Digital Art may not be hung, looked and collected the same way that painting is, but it does have the same value even though it is handled differently. Digital Art is also a very important location in which true interrogation and criticisms - both as medium and content - can be levelled at the globalised information economy and our technological futures - much more so than painting or sculpture ever can. 

Currently we are looking at an average of between 4 to 4 and a half thousand audience and participants a year, this does not include facilitators and organisers. We have not done our social media count for 2017, which grew considerably but last year we were looking at 812 000 impressions and 20 000 profile visits.

Tshimologong and what it offers the university as an outside location that focus on technology and innovation will always be a base and pivoting point for us. Based on this year's numbers and the dramatic growth in interest the building of Tshimologong may not be able to fully contain the festival anymore - but we would like to see it remain in and around Braamfontein and the inner city. There is an important audience of young people here that are central to our access objectives.

From a University perspective, we feel that since last year the festival really does stand alone to serve communities outside of Wits and we really want to see this continue. Outside of a general public engagement, we have also started working with UJ initiatives this and and reached out to many of the private design, animation and creative technology education institutions in 2017. 

W e started Fak'ugesi in partnership with Tshimologong before the Tshimologong building had even started. In fact our first Fak'ugesi ran in part from the building in its state as a dance club and was ridiculously risky from a health and safety perspective, but we still had a lot of fun. 

The aims of the Festival in focusing on bringing African cultures, creativity and technology had certainly been reflected in some of the Tshimologong developments over the last year - particularly the Maxum Incubator focusing on Animation, Gaming and VR. Additionally Fak'ugesi continues to work with the Making community in Gauteng and South Africa and there is a required focus for this within the precinct outside of its skills development and incubation programs.

Fak'ugesi is specifically a festival that interrogated the role of culture and creativity in innovation, particularly regional technology innovation. We annually interrogate this as a question - asking how the tech and innovation scene acts to recognise and celebrate regional African culture and creativity. This is an important question and one that we believe cannot be separated from innovation if it is to be done properly. With the of course we invite a lot of creative practitioners in the digital and digital making fields to not only make new interrogative work, but lead workshops and projects that inspire, develop access to technology skills and celebrate collaboration and creativity for technology innovation. 

Keynote speaker William Kentridge said

Artists working with the digital medium involves a collaboration of different kinds of schools between artists, musicians, theatre makers and engineers, computer hardware and software designers and programmers. It is a question of what is the nature of creative collaboration. How does on create meaning in a collaborative context.

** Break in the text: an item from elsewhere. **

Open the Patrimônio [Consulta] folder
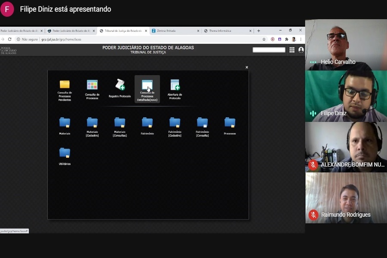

I am going to answer that primarily in relation to the studio. And I am thinking of the studio both as a physical and a metaphorical space. The physical space in which as an artist I work.

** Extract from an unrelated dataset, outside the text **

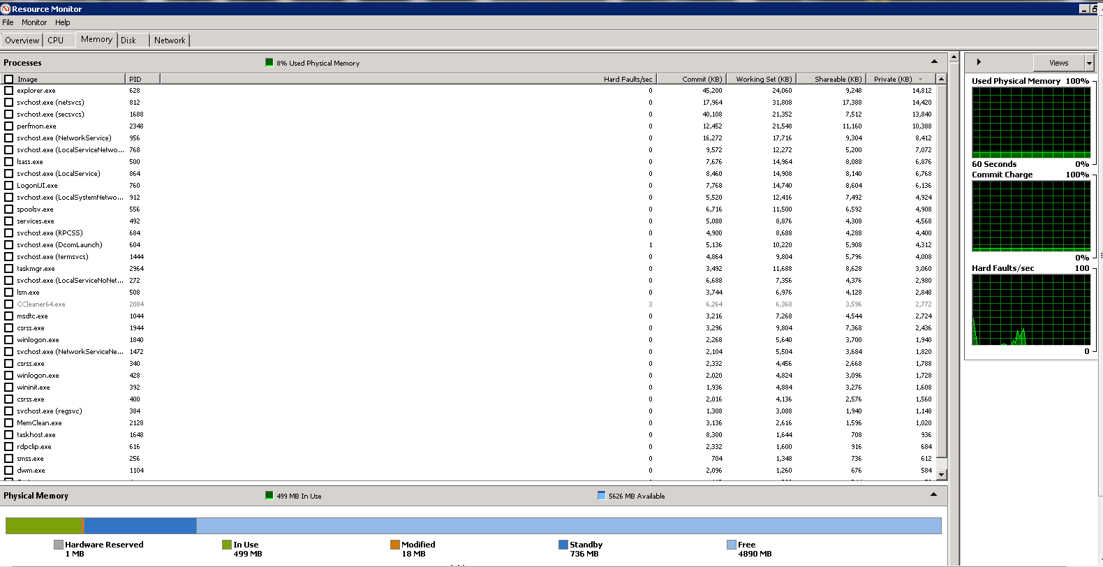Hide the graphs pane using the arrow

[979, 62]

Even though we talk about the intangible, the digital – things that happen when you sit crunched up, knees tight in front of the computer. Essentially the activity of art making is an embodied form of thinking. It uses the movement of the body, what its extension is and how it works. To talk about what actually happens with the relationship between movement and thinking.

You can start making a drawing and it is the whole body that is the gesture. Or you can start making a drawing and it is the extension from the shoulder, from access of the elbow and smaller with your wrist or really tight and fie just with your knuckles.

Even if the work is done by the mouse or your keypad there is an extension which is a much larger physical movement.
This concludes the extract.